TRAVAIL À FAIRE ▸
- a) Condensez en deux ou trois phrases le paragraphe du texte sur la Commission européenne qui commence par « Son président sera ». Conservez-en les faits principaux.
- b) Dans les enregistrements, recopiez à l'identique les lignes qui vont de celle contenant « Tick the select-all checkbox in header » jusqu'à celle contenant « tap(128, 305) », ces deux lignes comprises.

TEXTE ▸
————

Commission européenne : tractations en coulisses

Une nouvelle Commission européenne entrera en fonction à l’automne. Sa composition fait déjà l’objet de tractations et de supputations, dont l’agence bruxelloise Europolitique s’est faite récemment l’écho. La France et l’Allemagne, exclues des principaux portefeuilles dans la Commission sortante, souhaitent notamment occuper des postes de premier plan dans le nouvel exécutif européen.

Son président sera, selon toute vraisemblance, José Manuel Barroso, qui a obtenu des chefs d’Etat et de gouvernement la promesse du renouvellement de son mandat. Encore lui faut-il obtenir aussi l’accord du Parlement. Il espérait être officiellement élu dès le mois de juillet. Il lui faudra sans doute attendre septembre. La présidence suédoise a en effet accepté le délai qui lui était demandé par le Parlement.

On imagine mal qu’il se trouve une majorité d’eurodéputés pour désavouer les chefs d’Etat et de gouvernement en mettant leur veto à la désignation de M. Barroso. Le candidat qu’une partie des élus souhaitaient lui opposer, l’ancien premier ministre belge Guy Verhofstadt, a été élu entretemps à la présidence du groupe libéral du Parlement. La voie semble ouverte à la reconduction du président sortant de la Commission.

Postes-clés

Reste à savoir qui seront les nouveaux commissaires et surtout quels seront les détenteurs des principaux portefeuilles. Les trois postes-clés de la Commission sortante avaient été attribués en 2004 à des personnalités connues pour leur engagement libéral : la concurrence à la Néerlandaise Neelie Kroes, le marché intérieur à l’Irlandais Charlie MacCreevy, le commerce extérieur au Britannique Peter Mandelson. L’Allemagne, la France et l’Italie, grands pays fondateurs, avaient dû se contenter de responsabilités moins importantes : l’industrie (Günter Verheugen), les transports (Jacques Barrot), la justice et les affaires intérieures (Franco Frattini). Dans un deuxième temps, la France et l’Italie avaient échangé leurs portefeuilles.

————

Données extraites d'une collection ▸

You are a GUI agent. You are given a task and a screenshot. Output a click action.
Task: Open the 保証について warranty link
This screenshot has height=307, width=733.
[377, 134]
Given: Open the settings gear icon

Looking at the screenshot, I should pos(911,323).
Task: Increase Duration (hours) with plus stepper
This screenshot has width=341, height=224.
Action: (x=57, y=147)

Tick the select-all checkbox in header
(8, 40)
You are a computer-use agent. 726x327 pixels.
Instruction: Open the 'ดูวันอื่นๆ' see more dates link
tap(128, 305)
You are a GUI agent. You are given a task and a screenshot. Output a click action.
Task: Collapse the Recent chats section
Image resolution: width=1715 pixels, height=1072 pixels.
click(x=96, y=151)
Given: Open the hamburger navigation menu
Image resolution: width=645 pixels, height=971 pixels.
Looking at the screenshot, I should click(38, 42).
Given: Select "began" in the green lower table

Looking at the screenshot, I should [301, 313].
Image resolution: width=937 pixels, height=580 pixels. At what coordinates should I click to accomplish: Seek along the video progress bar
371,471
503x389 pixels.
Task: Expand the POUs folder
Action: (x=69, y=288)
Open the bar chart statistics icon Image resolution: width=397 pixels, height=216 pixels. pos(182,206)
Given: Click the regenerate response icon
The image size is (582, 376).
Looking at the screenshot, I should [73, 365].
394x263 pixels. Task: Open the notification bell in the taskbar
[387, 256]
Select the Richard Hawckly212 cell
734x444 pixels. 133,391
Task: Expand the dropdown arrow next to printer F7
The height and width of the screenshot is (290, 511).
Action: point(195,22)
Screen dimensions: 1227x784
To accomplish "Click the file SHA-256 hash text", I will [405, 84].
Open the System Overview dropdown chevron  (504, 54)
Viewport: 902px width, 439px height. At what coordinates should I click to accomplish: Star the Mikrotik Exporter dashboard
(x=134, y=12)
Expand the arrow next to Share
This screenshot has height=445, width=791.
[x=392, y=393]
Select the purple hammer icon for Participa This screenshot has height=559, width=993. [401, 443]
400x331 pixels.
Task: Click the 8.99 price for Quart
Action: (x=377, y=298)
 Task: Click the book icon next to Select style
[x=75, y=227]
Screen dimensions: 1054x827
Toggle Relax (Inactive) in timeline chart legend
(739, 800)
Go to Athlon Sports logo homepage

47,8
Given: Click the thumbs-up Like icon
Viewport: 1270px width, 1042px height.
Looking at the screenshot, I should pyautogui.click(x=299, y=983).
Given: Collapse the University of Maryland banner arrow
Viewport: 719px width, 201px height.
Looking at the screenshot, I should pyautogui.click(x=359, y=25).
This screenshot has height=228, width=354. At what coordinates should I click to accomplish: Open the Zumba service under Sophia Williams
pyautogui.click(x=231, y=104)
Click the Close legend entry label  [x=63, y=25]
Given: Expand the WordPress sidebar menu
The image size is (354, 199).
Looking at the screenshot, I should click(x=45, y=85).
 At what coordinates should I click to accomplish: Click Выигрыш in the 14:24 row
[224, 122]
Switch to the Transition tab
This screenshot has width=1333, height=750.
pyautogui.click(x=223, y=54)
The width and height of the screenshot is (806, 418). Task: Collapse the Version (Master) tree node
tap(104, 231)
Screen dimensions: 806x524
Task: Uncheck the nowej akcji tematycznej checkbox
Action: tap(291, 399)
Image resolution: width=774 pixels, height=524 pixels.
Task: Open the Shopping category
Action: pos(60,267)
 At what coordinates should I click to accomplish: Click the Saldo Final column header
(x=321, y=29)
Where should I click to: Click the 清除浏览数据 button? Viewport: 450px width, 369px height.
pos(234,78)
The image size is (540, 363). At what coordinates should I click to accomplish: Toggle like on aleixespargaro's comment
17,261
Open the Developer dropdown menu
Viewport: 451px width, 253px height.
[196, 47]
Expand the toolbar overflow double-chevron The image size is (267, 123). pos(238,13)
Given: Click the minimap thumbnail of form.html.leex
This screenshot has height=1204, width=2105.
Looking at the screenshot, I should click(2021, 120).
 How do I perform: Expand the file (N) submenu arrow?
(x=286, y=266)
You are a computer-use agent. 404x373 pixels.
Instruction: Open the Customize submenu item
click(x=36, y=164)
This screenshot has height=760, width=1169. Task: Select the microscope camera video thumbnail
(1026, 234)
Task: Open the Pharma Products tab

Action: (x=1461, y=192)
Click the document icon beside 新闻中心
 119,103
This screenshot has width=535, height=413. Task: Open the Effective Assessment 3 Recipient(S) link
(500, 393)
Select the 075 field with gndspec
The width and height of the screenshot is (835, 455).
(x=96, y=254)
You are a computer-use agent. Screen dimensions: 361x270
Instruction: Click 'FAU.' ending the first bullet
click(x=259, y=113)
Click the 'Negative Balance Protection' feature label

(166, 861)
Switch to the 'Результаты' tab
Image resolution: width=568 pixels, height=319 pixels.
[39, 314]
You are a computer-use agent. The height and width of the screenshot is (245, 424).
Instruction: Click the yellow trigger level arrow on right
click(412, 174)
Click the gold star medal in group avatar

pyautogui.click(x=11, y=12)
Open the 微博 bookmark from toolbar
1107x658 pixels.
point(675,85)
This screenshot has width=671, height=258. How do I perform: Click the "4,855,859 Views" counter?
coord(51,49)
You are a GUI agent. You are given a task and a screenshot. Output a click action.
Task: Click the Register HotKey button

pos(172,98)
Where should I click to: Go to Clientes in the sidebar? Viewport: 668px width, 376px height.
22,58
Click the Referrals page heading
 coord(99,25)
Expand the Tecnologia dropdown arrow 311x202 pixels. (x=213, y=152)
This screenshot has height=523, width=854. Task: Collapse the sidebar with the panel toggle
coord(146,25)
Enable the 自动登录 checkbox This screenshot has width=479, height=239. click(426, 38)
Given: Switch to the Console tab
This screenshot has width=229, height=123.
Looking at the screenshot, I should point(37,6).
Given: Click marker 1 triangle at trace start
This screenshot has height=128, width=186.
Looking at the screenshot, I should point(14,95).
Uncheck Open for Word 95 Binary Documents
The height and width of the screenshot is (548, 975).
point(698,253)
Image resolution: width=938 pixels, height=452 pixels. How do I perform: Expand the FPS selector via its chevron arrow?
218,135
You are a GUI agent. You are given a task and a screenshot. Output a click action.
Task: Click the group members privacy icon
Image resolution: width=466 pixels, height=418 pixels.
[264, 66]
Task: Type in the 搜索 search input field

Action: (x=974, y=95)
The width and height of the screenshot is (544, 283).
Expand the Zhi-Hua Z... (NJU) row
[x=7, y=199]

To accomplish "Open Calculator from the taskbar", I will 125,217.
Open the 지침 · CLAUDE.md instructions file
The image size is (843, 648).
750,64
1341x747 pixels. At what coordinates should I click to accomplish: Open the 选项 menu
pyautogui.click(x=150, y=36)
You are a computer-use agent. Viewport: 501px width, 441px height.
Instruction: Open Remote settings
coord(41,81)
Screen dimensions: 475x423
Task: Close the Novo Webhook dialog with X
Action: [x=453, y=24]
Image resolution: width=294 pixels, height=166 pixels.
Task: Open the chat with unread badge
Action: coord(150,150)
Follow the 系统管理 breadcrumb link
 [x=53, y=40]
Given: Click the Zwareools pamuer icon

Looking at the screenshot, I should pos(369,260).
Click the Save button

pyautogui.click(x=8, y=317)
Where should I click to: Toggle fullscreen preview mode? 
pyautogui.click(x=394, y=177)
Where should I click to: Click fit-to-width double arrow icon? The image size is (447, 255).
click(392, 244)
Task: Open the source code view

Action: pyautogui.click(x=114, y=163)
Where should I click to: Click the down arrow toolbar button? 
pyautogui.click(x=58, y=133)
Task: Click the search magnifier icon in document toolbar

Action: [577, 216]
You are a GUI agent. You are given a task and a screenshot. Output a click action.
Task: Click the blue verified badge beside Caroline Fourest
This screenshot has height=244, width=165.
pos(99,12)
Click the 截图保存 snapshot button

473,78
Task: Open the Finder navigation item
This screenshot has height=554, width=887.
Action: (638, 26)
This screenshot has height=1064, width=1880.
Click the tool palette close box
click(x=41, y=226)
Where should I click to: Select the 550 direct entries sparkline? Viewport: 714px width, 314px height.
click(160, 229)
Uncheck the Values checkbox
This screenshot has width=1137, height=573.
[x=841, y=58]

————

CORRIGÉS ▸
- a) José Manuel Barroso devrait présider la nouvelle Commission. Les chefs d'État et de gouvernement lui ont promis le renouvellement de son mandat, mais il doit encore obtenir l'accord du Parlement. Il espérait être élu officiellement dès juillet, mais devra sans doute attendre septembre, car la présidence suédoise a accepté le délai demandé par le Parlement.

- b)
Tick the select-all checkbox in header
(8, 40)
You are a computer-use agent. 726x327 pixels.
Instruction: Open the 'ดูวันอื่นๆ' see more dates link
tap(128, 305)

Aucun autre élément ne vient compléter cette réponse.